In 1987, Kritsky set up a hotline for people to call in their observations. But he got so many messages it broke his answering machine. 

In 2004, his email inbox filled with cicada reports. This year, he can rely on people’s smartphones and GPS. He’s asking for public help tracking the cicadas with an app he developed called Cicada Safari, according to Catholic News Service.

Kritsky, who also serves as editor of the journal American Entomologist and has published five books and more than 100 papers on insect evolution, beekeeping history, Egyptology, and Charles Darwin, said that although many people have discussed the possibility of eating the insects, he’d prefer not to — not because of the taste or anything, but because they are an endangered species.

In that respect, Kritsky, who is not Catholic, respects Pope Francis’ frequently expressed concern for the environment.

Besides, there are plenty of other animals that will indulge, according to Cicada Mania.

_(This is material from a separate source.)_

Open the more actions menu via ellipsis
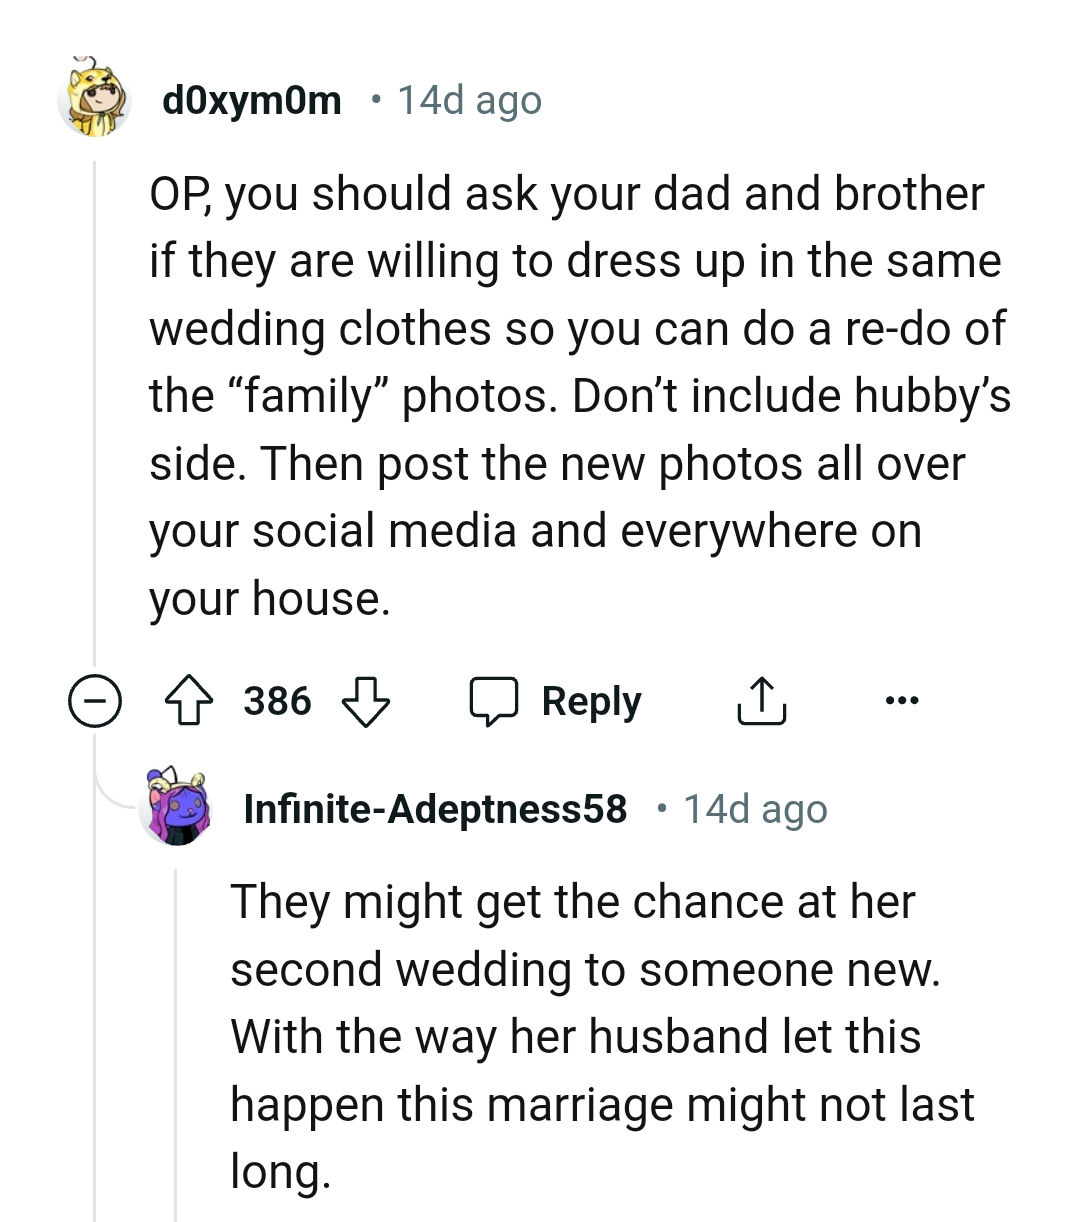[901, 700]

“Cicadas provide a link in the food chain between trees and critters, which I’ll define as any animal that will eat a cicada,” says the website, which is maintained by bug enthusiast Dan Mozgai. “Critters love cicadas, and a 17-year cicada emergence is the single greatest feast of their lives. It’s like 17 years of Christmas, Thanksgiving, and birthday parties rolled into one incredible month.” The website adds:

Trees feed off the sun and nutrients in the soil, cicadas feed off the trees, critters eat cicadas, and alpha predators (wolves, foxes, bears, cats, game fish, people) eat critters. The massive release of food and energy that comes from a cicada emergence results in an explosion of critter populations, which in turn results in a boon for alpha predators as well. …

Cicadas also do the trees a service by dying and releasing a vast amount of nutrients back into the soil. When the cicadas die, it’s like dumping bags of fertilizer around the roots of the trees. The extra nutrients should result in a spurt in tree growth and seed production the following spring, which would result in an increase in tree populations (and acorns, which critters love to eat).